= Challenges =
a: Answer these about the call for papers:
(i) When are authors notified?
(ii) Will the submitted papers appear in the CVPR Workshop Proceedings?
(iii) Which topic area lists synthetic data generation?
b: Write the next part of the video language model call for papers, starting after its last sentence.

= Text segment =
========

Call for Papers
The papers submitted are non-archival, they will not be published in the CVPR Workshop Proceedings.
Important Dates
Submission Deadline: April 20, 2026
Review Deadline: May 1, 2026
Notification to authors: May 10, 2026
Final camera-ready deadline: May 15, 2026
Topics of Interest
We invite submissions addressing various aspects of Video Large Language Models, including but not limited to the following areas:
Methods/Algorithms
Training MLLMs on video with objective/reward design and efficient learning, extended to predictive world-model objectives, VLA perception–language–action loops, and unified backbones that share representations across image–video–audio–text.
Data Creation
Innovative strategies for leveraging web video data, advanced filtering techniques, synthetic data generation, long video understanding datasets and enriching datasets for video instruction tuning.
Evaluation and Analysis
Robust evaluation frameworks for existing models, focusing on improving interpretability, deriving novel insights, and introducing new metrics and benchmarks for VidLLMs.

========

= Dataset extract =
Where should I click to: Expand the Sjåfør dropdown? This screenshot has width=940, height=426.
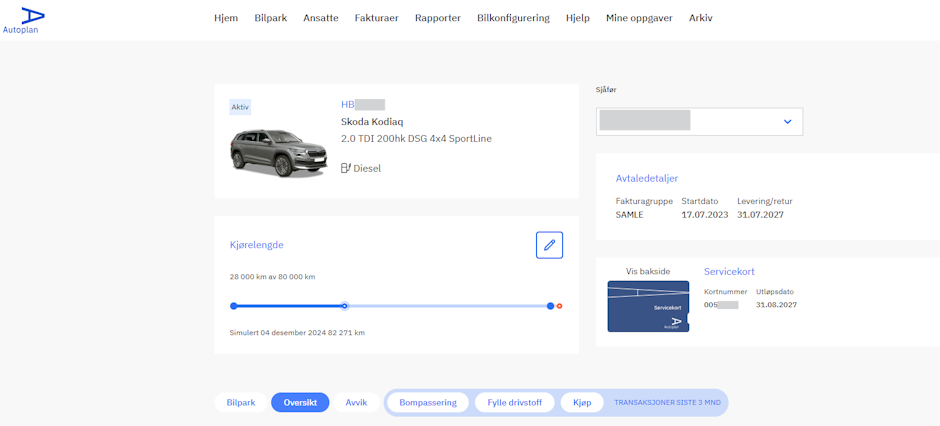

========

= Written responses =
a:
(i) May 10, 2026
(ii) No. The papers are non-archival and will not be published in the CVPR Workshop Proceedings.
(iii) Data Creation

b:
Best Practices
Reproducible training/eval protocols, including closed-loop rollout training, horizon-aware curricula, and policy/plan logging for unified/VLA systems.
Applications
From classic CV tasks to simulation and robotics, planning/forecasting with world models, and action-grounded assistants powered by unified VidLLM stacks.
Comparison and Benchmarking
Systematic studies versus expert CV pipelines and among world-model, VLA, and unified approaches, measuring generalization, data/compute efficiency, and cost.
Limitations, Risks and Safety
Addressing bias, fairness, and ethical challenges, including factuality, hallucination, and safety concerns in VidLLMs, and action safety and intervention, error compounding in long-horizon rollouts, and modality leakage in unified models.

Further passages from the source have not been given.